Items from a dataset
◆ ◆ ◆ ◆ ◆

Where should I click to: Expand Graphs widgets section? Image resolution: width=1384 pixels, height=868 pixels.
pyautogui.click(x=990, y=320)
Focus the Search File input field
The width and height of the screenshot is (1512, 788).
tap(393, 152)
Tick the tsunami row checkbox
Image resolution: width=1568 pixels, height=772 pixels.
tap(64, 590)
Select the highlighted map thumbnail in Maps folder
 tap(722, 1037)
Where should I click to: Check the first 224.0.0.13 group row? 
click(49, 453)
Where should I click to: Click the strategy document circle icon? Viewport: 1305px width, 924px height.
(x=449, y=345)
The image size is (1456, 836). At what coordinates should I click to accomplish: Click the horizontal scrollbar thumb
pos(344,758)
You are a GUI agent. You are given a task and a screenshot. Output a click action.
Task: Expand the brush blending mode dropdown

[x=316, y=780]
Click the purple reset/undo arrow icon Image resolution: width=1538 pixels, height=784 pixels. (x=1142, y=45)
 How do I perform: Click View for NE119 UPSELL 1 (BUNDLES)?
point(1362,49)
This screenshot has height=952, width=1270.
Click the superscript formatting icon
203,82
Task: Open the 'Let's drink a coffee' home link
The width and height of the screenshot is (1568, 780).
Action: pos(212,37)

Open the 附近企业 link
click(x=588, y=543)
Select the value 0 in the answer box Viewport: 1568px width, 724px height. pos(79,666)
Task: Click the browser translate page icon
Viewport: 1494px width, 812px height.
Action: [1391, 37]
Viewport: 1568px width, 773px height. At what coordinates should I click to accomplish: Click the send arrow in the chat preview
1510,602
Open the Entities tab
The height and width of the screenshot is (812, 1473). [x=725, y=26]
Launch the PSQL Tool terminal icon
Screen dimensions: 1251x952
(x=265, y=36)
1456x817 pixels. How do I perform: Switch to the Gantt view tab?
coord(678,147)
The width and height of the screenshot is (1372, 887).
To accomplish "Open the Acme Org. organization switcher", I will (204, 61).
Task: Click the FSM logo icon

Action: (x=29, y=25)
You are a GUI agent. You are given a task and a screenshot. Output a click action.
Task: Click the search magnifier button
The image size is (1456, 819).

◆ ◆ ◆ ◆ ◆

**Problem description**: Beginning with the first line of the entries, repeat each line exactly until you have reproduced the one containing "Task: Click the search magnifier button", and add nothing further.

**Solution to the problem**:
Where should I click to: Expand Graphs widgets section? Image resolution: width=1384 pixels, height=868 pixels.
pyautogui.click(x=990, y=320)
Focus the Search File input field
The width and height of the screenshot is (1512, 788).
tap(393, 152)
Tick the tsunami row checkbox
Image resolution: width=1568 pixels, height=772 pixels.
tap(64, 590)
Select the highlighted map thumbnail in Maps folder
 tap(722, 1037)
Where should I click to: Check the first 224.0.0.13 group row? 
click(49, 453)
Where should I click to: Click the strategy document circle icon? Viewport: 1305px width, 924px height.
(x=449, y=345)
The image size is (1456, 836). At what coordinates should I click to accomplish: Click the horizontal scrollbar thumb
pos(344,758)
You are a GUI agent. You are given a task and a screenshot. Output a click action.
Task: Expand the brush blending mode dropdown

[x=316, y=780]
Click the purple reset/undo arrow icon Image resolution: width=1538 pixels, height=784 pixels. (x=1142, y=45)
 How do I perform: Click View for NE119 UPSELL 1 (BUNDLES)?
point(1362,49)
This screenshot has height=952, width=1270.
Click the superscript formatting icon
203,82
Task: Open the 'Let's drink a coffee' home link
The width and height of the screenshot is (1568, 780).
Action: pos(212,37)

Open the 附近企业 link
click(x=588, y=543)
Select the value 0 in the answer box Viewport: 1568px width, 724px height. pos(79,666)
Task: Click the browser translate page icon
Viewport: 1494px width, 812px height.
Action: [1391, 37]
Viewport: 1568px width, 773px height. At what coordinates should I click to accomplish: Click the send arrow in the chat preview
1510,602
Open the Entities tab
The height and width of the screenshot is (812, 1473). [x=725, y=26]
Launch the PSQL Tool terminal icon
Screen dimensions: 1251x952
(x=265, y=36)
1456x817 pixels. How do I perform: Switch to the Gantt view tab?
coord(678,147)
The width and height of the screenshot is (1372, 887).
To accomplish "Open the Acme Org. organization switcher", I will (204, 61).
Task: Click the FSM logo icon

Action: (x=29, y=25)
You are a GUI agent. You are given a task and a screenshot. Output a click action.
Task: Click the search magnifier button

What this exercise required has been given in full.